Pull out the stretch of the records from the line containing "You are a GUI" through the line containing "Task: Click Number", and copy those lines word for word.

___ RAW RECORDS ___

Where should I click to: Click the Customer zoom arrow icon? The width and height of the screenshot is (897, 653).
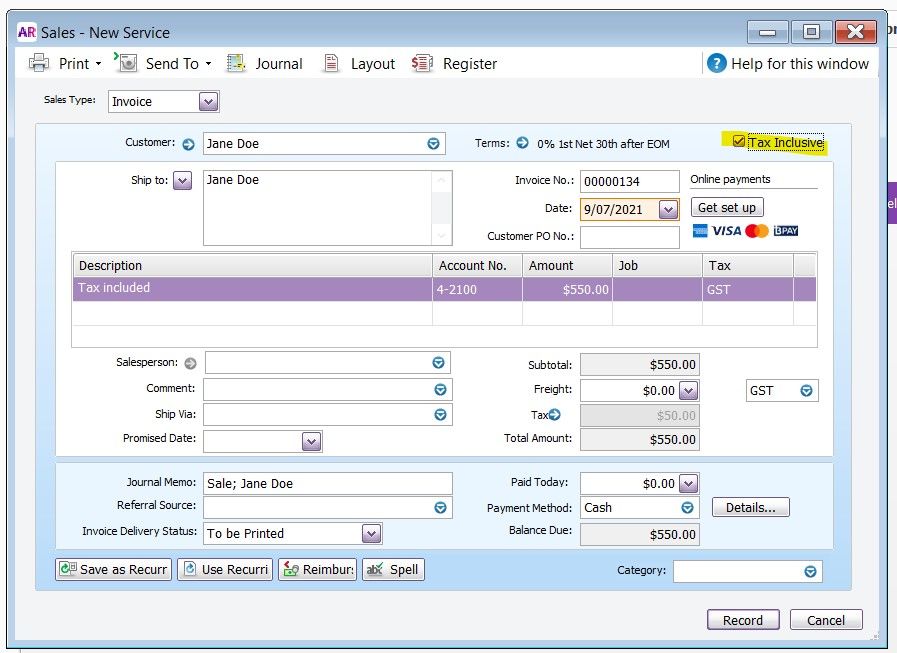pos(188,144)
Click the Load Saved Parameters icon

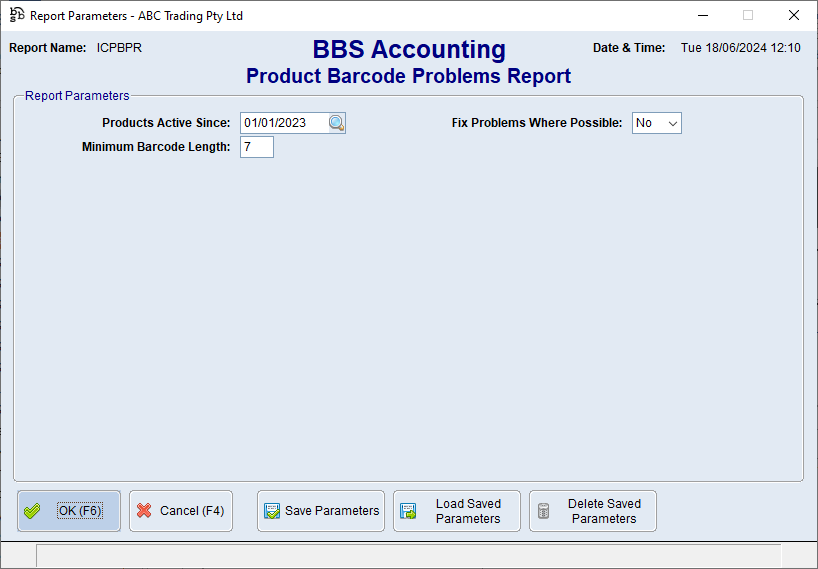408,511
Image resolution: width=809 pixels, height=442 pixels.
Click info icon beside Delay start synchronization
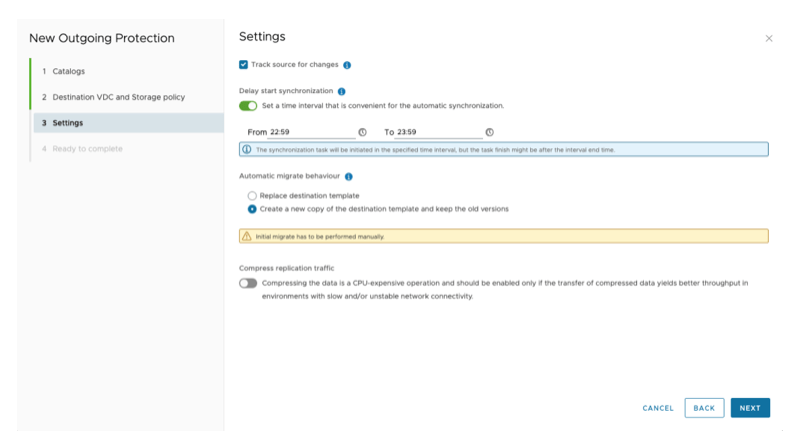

___
___ RAW RECORDS ___

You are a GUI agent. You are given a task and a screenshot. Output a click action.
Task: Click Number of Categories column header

___

* _EXERCISE RESPONSE_
You are a GUI agent. You are given a task and a screenshot. Output a click action.
Task: Click Number of Categories column header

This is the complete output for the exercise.